It’s been a few years since antioxidants exploded in popularity and flooded the “health-food” and even sports supplement market. Sure, antioxidants can inhibit oxidation and thereby lower the production of free radicals (which can harm our cells). However, the main thing influencing oxidation and the production of free radicals is your diet, your environment (pollution) and amount of exercise. As for diet, the biggest offender is carbohydrate metabolism.
When we produce energy from carbohydrates, carbohydrates and oxygen transform into carbon dioxide and water. This process also produces toxic oxygen radicals which must be decomposed immediately, as they would otherwise cause severe damage to our cells.

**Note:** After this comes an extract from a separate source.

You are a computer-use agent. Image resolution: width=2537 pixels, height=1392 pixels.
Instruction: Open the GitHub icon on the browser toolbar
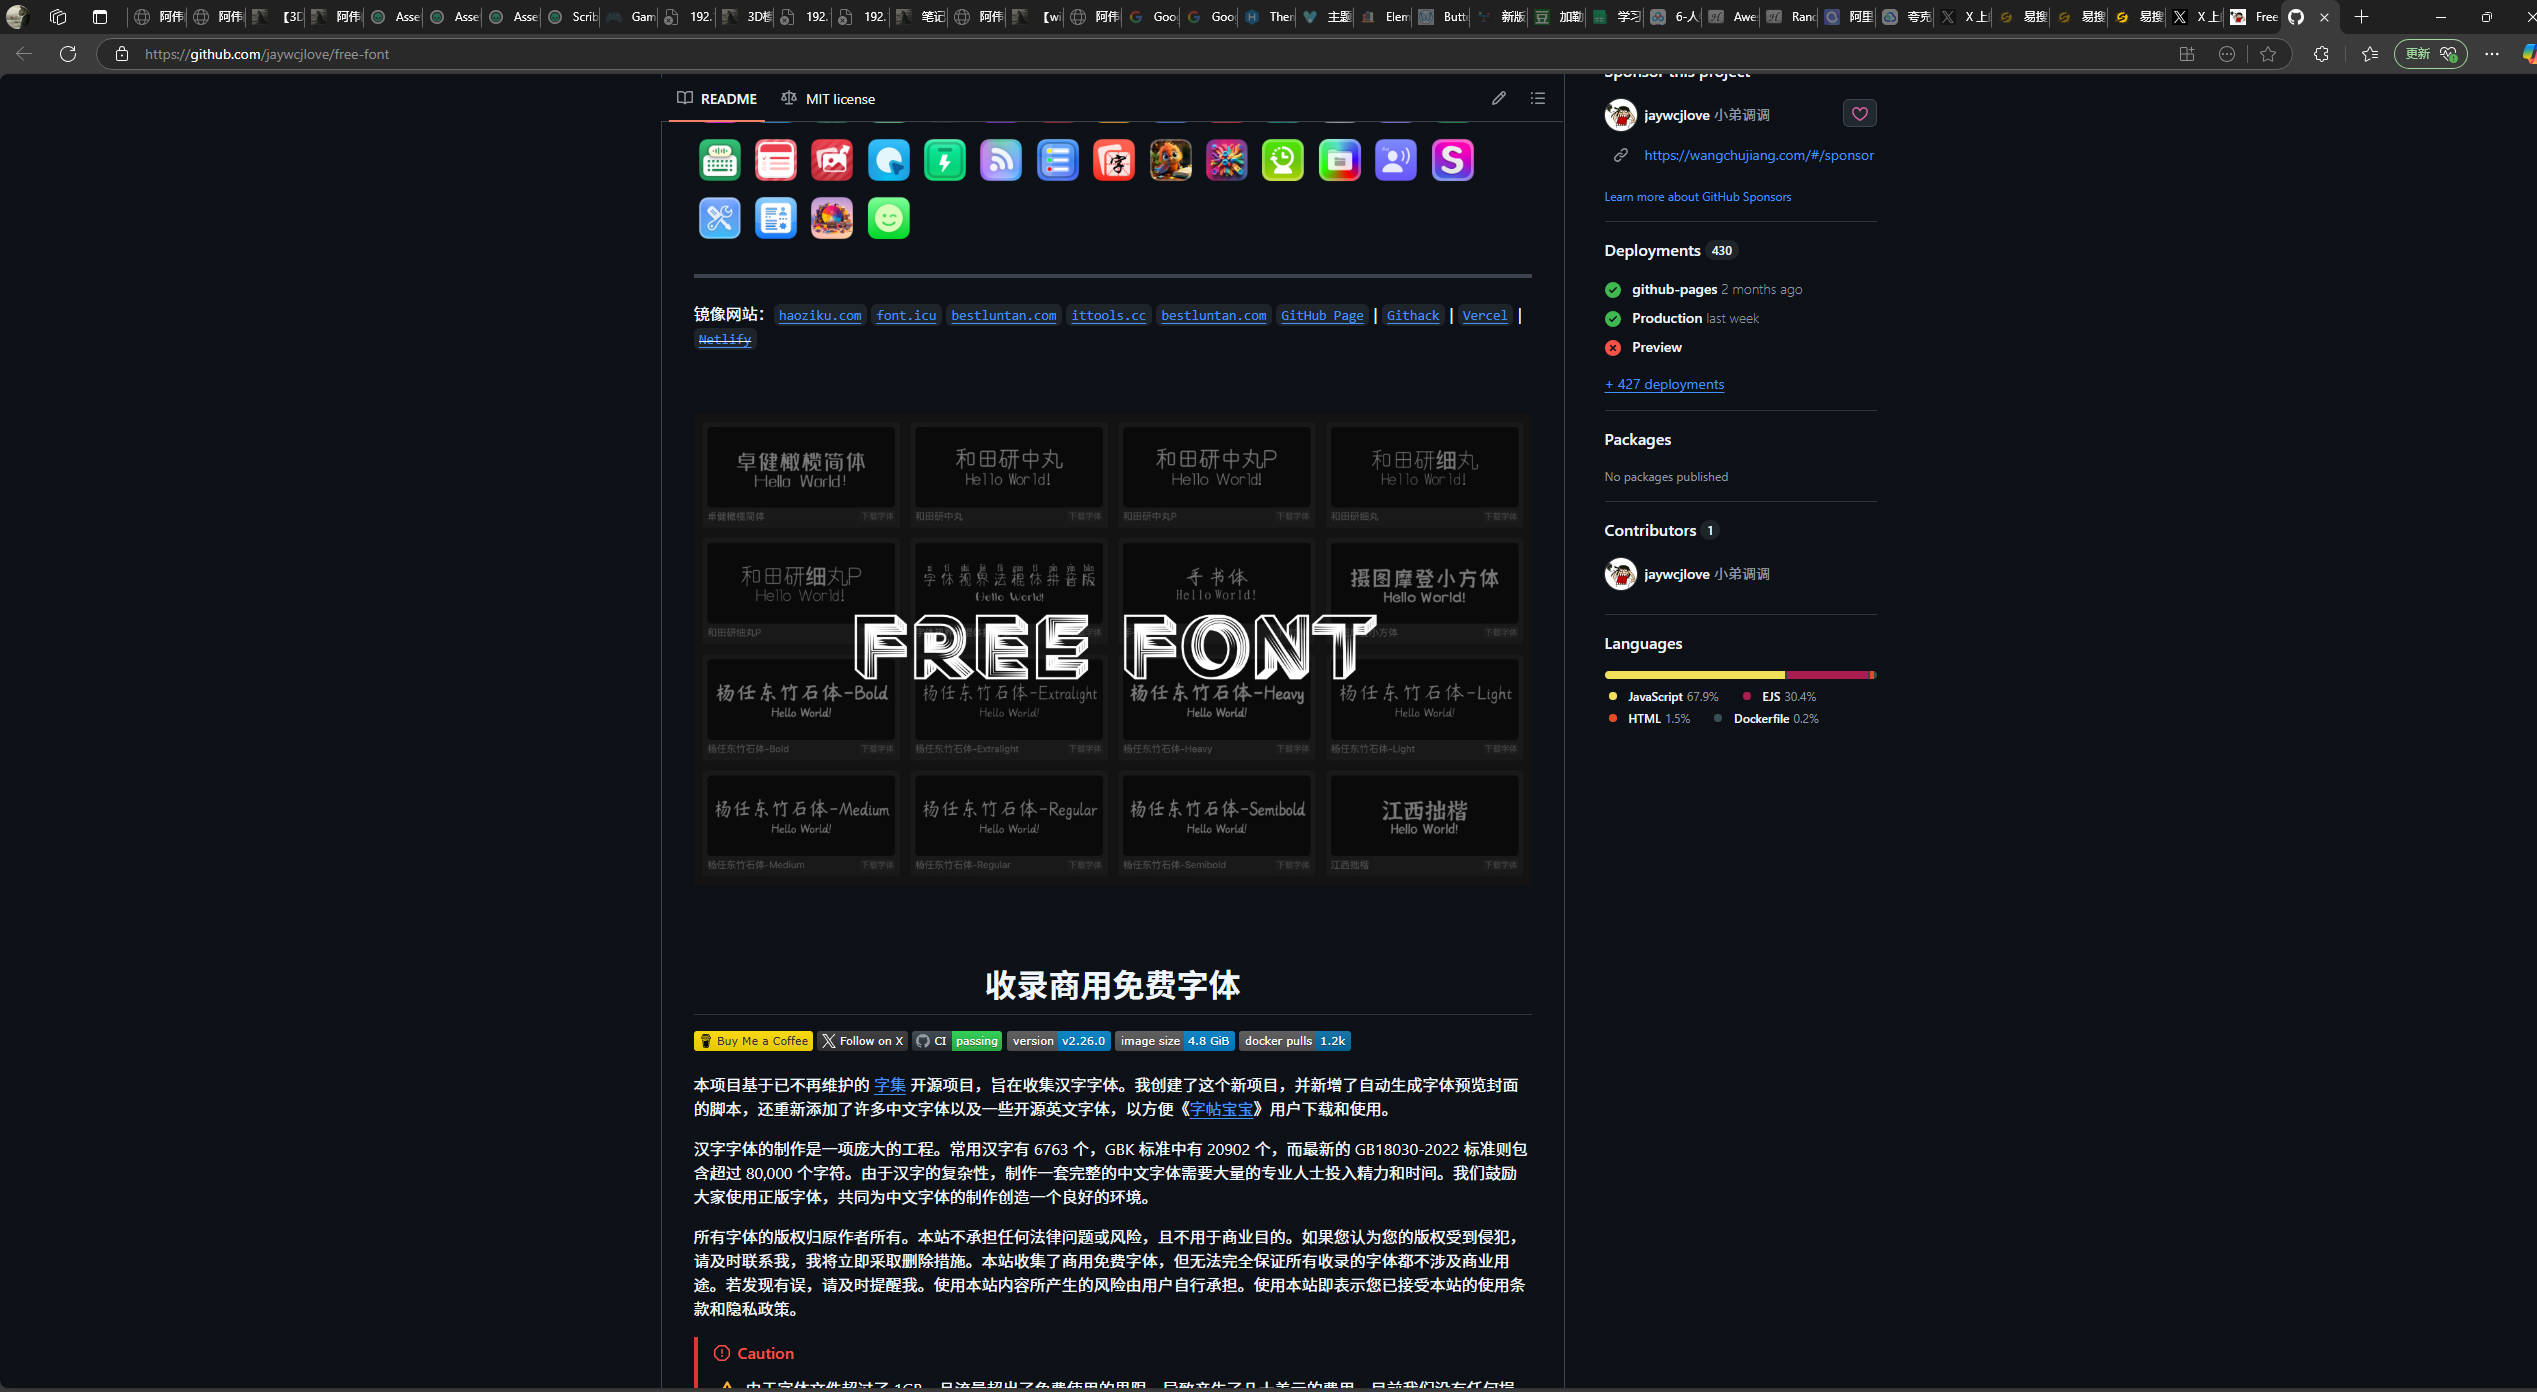click(x=2297, y=17)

This simply means that if you consume carbohydrates, your need for antioxidants increases. If you eat several times a day, the total daily load increases with each meal – and your cells get attacked every time you eat. In other words, consuming carbohydrates, eating the traditional 5 to 8 meals a day while exercising a lot will wreak havoc on your health; contributing to premature aging – both on the outside and inside – and a reduced lifespan.
“But what if I increase my antioxidant intake?”, I hear someone stutter.
Even if you consume foods rich in antioxidants, the bioavailability is very low, so most of it will not be utilized in the body. Remember, humans are carnivores, we are not designed to extract nutrition from plant foods. Instead, it will act as an antinutrient and some of it will turn into oxalates, which calcify our blood vessels, our joints and our kidneys (kidney stones) – as seen with vitamin C. Actually, supplements are even worse as they are highly concentrated while having an abysmal bioavailability. Most studies on the vast majority of antioxidant supplements have only shown promise in test tubes, not when administered to people – simply because the bioavailability is miniscule, there is no ‘food synergy’, and therefore they end up hurting us instead.
So, sorry to say, you can not get enough antioxidants to make up for a stupid lifestyle and bad diet. If you want to be healthy, you need to change your approach towards food and life.
If we go to the opposite side of the spectrum; if you only, or most of the time, consume protein and fats (and you are in ketosis most of the day), only eat 1 to 3 meals a day, and mainly exercise for keeping fit and strong, your oxidation and demand for antioxidants will be minimal. The amount found in muscle meat is enough for most people, and if you consume some organ meats or raw dairy, you’ll be good even in more harsh conditions – as in polluted areas.
Also, the strongest and most abundant antioxidant in the human body is uric acid, something that our body produces from endogenous, and to a lesser degree, from exogenous purines (derived largely from animal proteins.) As for endogenous, that means mainly from damaged, dying and dead cells. And that is why uric acid production and oxidative protection is still high during fasting.
In other words, if you follow our natural species’ appropriate animal-based diet, your body will be able to keep up with oxidation in most scenarios, even if you add in some plant-foods now and then for texture or to get extra calories for gaining weight (as in carbohydrates before and/or after a workout). It’s nothing to worry about if your nutritional foundation is solid.
And if you exercise a lot and/or are extremely active, and you have a lot of muscle mass and need some carbohydrates to maintain or gain weight, simply add in a little bit more organ meat to get some extra purines, vitamin A, C, and CoQ10, and you’ll be fine. Liver, kidneys and heart are golden!